Re: Universal sub-head for VN
I'd appreciate if you would please elaborate on the dividing head/subhead combo.
I've been running a VN6, with a 6inch Grizzly RT, index plates, and tailstock ....
Daryl
Hi Daryl.
I wanted to take a day or two to frame some thoughts. I'm no expert. I've had the luxury of both a
formal and "hands-on" machining education. I'll try not to get dragged into debating "my opinions".
1) The hardest part I ever had to make was an oval. In my mind its way tougher than any gear.
{It was a hand knob re-design for a turret lathe early in my engineering career. The task of developing a
design and production process was given to me -- as a test -- by my boss; who wanted to gauge
my familiarity with tool room methods and practices.}
Beziers {compound curves in one to many planes} "drag you into" dead zone; repeatibilty; backlash;
error measurement; and radial resolution {not to be confused with precision} issues in a way that few
linear part features ever will.
2) A dividing head has ONE feature that improves it over a simple rotary table; coincident action w.r.t
its drive axis. That assumes its used to create "concurrent" axis motion between its polar and lateral axes.

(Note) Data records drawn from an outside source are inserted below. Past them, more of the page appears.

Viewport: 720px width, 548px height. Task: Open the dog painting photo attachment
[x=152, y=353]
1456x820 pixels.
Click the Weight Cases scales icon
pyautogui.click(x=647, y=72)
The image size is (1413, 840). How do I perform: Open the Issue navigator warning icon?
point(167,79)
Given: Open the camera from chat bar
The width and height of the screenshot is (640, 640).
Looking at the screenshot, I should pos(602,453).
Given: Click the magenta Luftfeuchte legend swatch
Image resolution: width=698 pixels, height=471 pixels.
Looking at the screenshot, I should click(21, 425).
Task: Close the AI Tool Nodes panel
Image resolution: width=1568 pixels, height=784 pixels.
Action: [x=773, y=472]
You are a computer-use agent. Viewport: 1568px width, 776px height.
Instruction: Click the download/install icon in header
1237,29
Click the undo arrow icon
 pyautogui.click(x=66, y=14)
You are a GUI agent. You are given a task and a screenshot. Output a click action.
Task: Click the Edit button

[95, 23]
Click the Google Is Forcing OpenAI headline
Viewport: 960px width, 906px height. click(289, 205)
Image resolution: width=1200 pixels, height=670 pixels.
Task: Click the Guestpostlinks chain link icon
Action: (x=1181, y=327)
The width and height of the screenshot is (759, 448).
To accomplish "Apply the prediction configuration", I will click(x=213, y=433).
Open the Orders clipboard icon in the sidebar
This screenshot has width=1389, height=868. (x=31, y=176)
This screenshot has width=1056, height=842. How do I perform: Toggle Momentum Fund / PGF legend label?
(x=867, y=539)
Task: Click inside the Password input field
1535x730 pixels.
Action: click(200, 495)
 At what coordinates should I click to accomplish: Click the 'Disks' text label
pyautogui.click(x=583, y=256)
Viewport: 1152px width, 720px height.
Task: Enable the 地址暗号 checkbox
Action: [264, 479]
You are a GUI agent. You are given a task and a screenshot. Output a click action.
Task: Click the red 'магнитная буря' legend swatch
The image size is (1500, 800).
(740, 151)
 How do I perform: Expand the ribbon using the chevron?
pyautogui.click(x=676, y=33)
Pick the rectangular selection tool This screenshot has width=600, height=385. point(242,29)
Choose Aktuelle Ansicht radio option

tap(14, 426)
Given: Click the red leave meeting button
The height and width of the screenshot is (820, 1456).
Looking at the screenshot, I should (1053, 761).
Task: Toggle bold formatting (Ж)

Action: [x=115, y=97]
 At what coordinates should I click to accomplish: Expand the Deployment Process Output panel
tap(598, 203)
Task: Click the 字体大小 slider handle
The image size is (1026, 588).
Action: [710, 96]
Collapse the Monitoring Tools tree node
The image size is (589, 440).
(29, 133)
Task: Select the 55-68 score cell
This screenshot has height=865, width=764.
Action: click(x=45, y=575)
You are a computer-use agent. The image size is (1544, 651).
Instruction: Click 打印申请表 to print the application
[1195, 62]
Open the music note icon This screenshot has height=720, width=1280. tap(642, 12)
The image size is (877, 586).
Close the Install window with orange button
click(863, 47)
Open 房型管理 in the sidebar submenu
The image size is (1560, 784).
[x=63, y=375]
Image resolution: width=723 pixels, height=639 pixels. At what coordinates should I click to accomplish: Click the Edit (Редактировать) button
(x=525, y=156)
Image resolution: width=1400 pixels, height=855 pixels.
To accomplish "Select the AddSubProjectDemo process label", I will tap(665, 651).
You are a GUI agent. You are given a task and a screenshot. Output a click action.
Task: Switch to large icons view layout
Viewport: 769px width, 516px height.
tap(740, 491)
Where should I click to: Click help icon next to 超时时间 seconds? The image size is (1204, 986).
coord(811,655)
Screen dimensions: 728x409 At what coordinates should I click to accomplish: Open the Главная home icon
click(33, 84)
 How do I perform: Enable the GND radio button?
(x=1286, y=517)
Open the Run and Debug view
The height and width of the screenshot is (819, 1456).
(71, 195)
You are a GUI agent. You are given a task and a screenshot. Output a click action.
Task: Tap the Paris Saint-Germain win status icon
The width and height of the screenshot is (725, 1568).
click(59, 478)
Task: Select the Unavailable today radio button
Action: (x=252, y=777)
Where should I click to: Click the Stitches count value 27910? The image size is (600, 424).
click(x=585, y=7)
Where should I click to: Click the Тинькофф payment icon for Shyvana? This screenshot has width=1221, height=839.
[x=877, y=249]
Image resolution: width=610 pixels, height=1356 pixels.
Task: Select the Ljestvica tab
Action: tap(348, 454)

Rigging a rotary table to perform this task "requires" some sort of computer numerical control of the polar axis --
or a change gear transmission of similar/greater complexity Part of the transmission is "built-in" to many dividing
heads.
3) Polar machining is made more difficult by lack of space for a 'decent' linear vernier. I once bought a radial optical
comparator table from a grinding shop the did ~2" parts. The vernier on the table -- used for photometric comparison of
angles -- was 24" in diameter! Hairlines can only be so thin -- and still be useful. It is also quite tough to do "odd"
partitions {7ths; 13ths} using a linear vernier. So making the vernier "wheel" REALLY large when compared to the
workpiece is one way of solving the radial resolution problem.
Fabricators of large parts do this all the time. I've seen errors on frames of buildings approaching "horrific" because
the contractor didn't know enough to project his layout lines a reasonable distance. Framing a 48 inch wall
at 82 degrees can be fraught with errors at "tape measure" accuracy. If you project the string out 20 feet the
1/8"? 1/16"? tolerance zone is 1/5 the angular error!
So a dividing head gives us the capability to rotate part features a known and precise radial distance --
in a relatively
compact package. For the same reason we use lead screws -- to get the vernier to rotate a reasonable distance
for the spacing/movement required. This improves the resolution of the vernier. Resolution is one important component of
precision.
So while I
have a rotary table; in many cases its just plain easier to get the radial
resolution on a '40:1 geardown' DH. I can move
a DH 1/4 of a degree in two seconds {one pin hole on a 36 segment wheel}. Using an RT radial vernier I can get it CLOSE -- but its really
limited by table size. And if the vernier has a 10:1 hash -- pretty standard -- I must INTERPOLATE the halfway mark between the .2 and .3
hash mark to get one quarter of a degree!
---
Three axis milling is constrained by the need to rotate the tool. So at every step you have to deal with the fact that there is little
correspondence between the shape of the tool tip and the part feature. {End mills don't just make holes.}
Unlike a fixed tool {lathe; shaper; broach etc} where the shape of the tool tip is "inherited" by the part one must always reconcile the
presentation of tool --with all its motions-- to figure out what the resulting part feature becomes.
A sub-head -- in my mind -- is just one more "degree of freedom" for the presentation of the tool to the workpiece. Since milling is fraught
with competition between work surface and work-holding features that 'degree of freedom' takes on a particularly special significance --
there are places where it will ENABLE us to make the part feature that could not otherwise be reached. Or to a level of coherence that
might otherwise be compromised.
So in my thinking about "auxiliary axes" I tend to get VERY 'part feature specific' and then try to generalize the set of features into a
known vocabulary of names for their "container" parts -- NOT the other way around.
So its hard for me to think about "gears" as a class of entities without de-constructing the class to its component features.
IOW I cannot say anything "in general" about the usefulness of a sub-head 'for making gears'.
BUT if you want to talk about making 'ramped fillets' -- we can readily contrast and compare sine block setups and their accuracies
{one method of setting up a ramp} with the vernier {another method} type resolution of a sub-head. And perhaps explore methods for setups
that take us to "the next level" of accuracy on a sub-head setup -- something more like 1/10th of a degree rather than the interpolated 1/2 degree
that most offer. Its a "feature orientation" that allows us to compare apples and apples.
After 45 years of making "special" parts; finding/fixing other people's setup and machining errors; designing trick stuff for a living in various domains;
I could go on and on -- if you think this brief note doesn't do that.
hope this starts a good conversation. as always YMMV.